╔══

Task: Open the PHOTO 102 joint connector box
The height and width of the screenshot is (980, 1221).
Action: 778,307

╚══
╔══

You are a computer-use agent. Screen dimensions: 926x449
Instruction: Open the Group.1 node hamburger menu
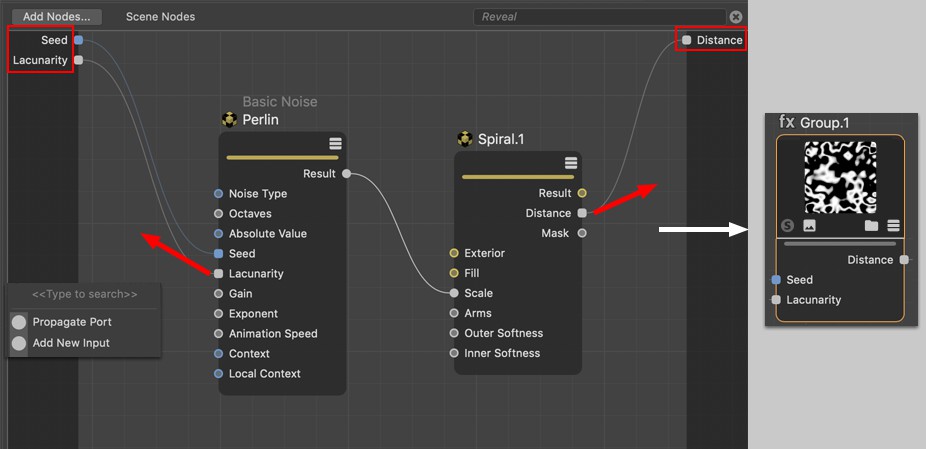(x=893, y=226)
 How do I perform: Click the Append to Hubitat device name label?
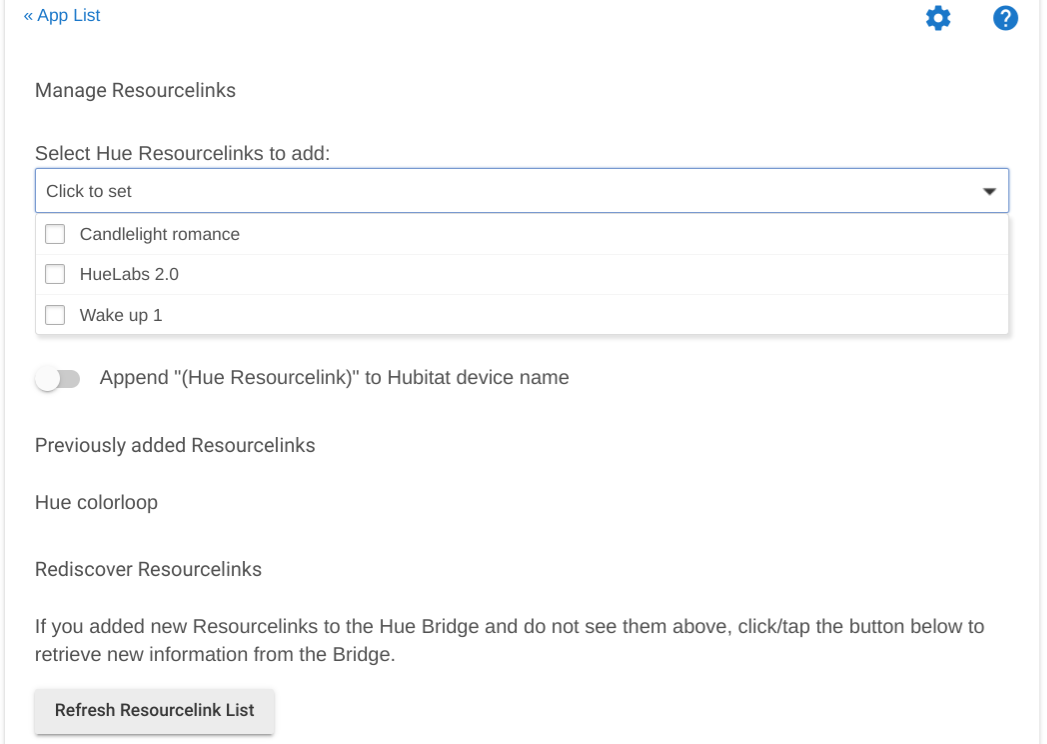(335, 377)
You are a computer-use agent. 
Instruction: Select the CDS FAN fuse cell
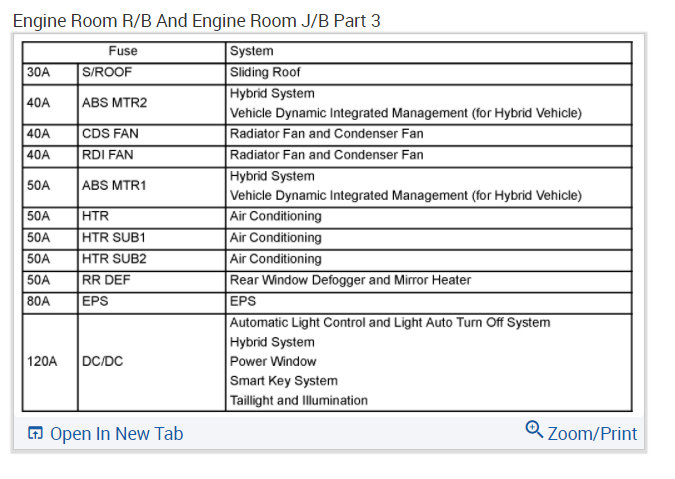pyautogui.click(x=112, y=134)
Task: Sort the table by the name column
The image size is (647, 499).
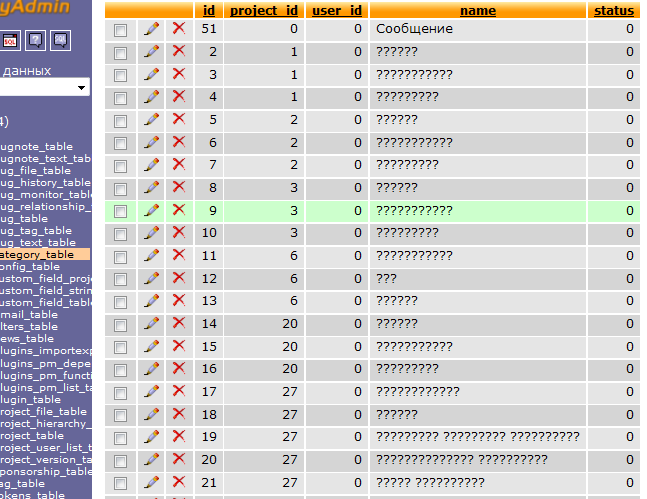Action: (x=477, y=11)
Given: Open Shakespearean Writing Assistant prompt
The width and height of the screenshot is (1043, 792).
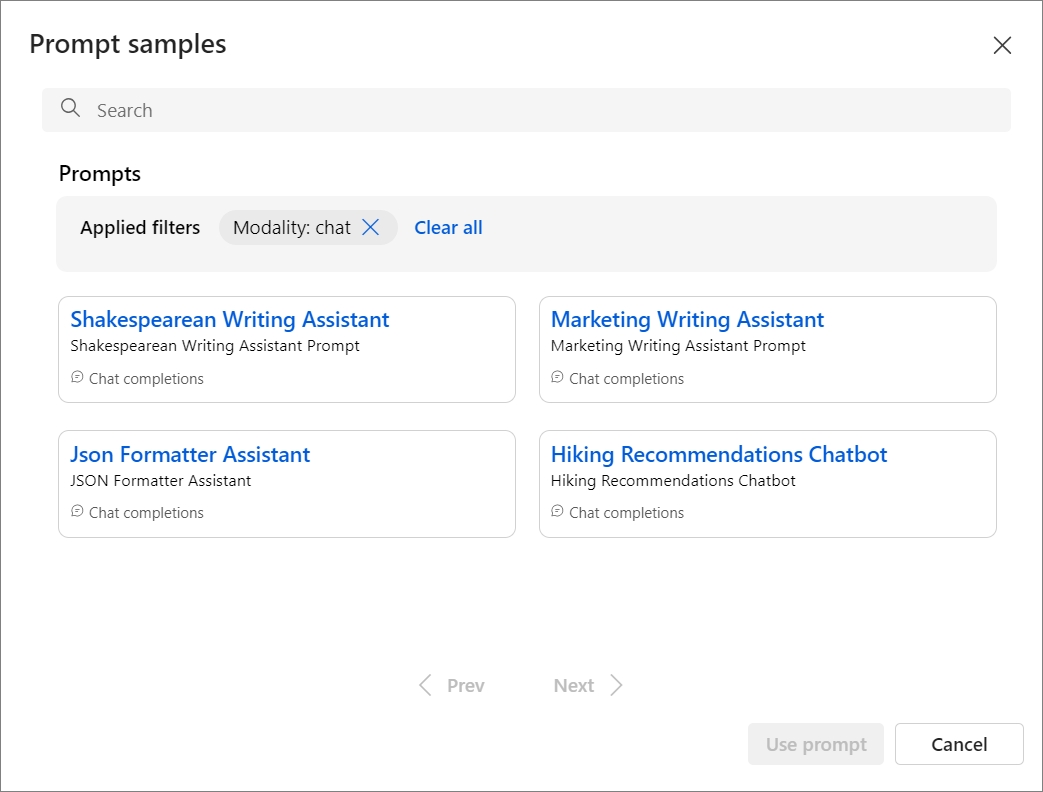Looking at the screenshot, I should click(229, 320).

╚══

Aim
Print the data from the line containing "Task: Sort the table by the name column" through the line containing "Looking at the", both lines included, without changing a word. Leave the pictures out.

Output below
Task: Sort the table by the name column
The image size is (647, 499).
Action: (x=477, y=11)
Given: Open Shakespearean Writing Assistant prompt
The width and height of the screenshot is (1043, 792).
Looking at the screenshot, I should click(229, 320).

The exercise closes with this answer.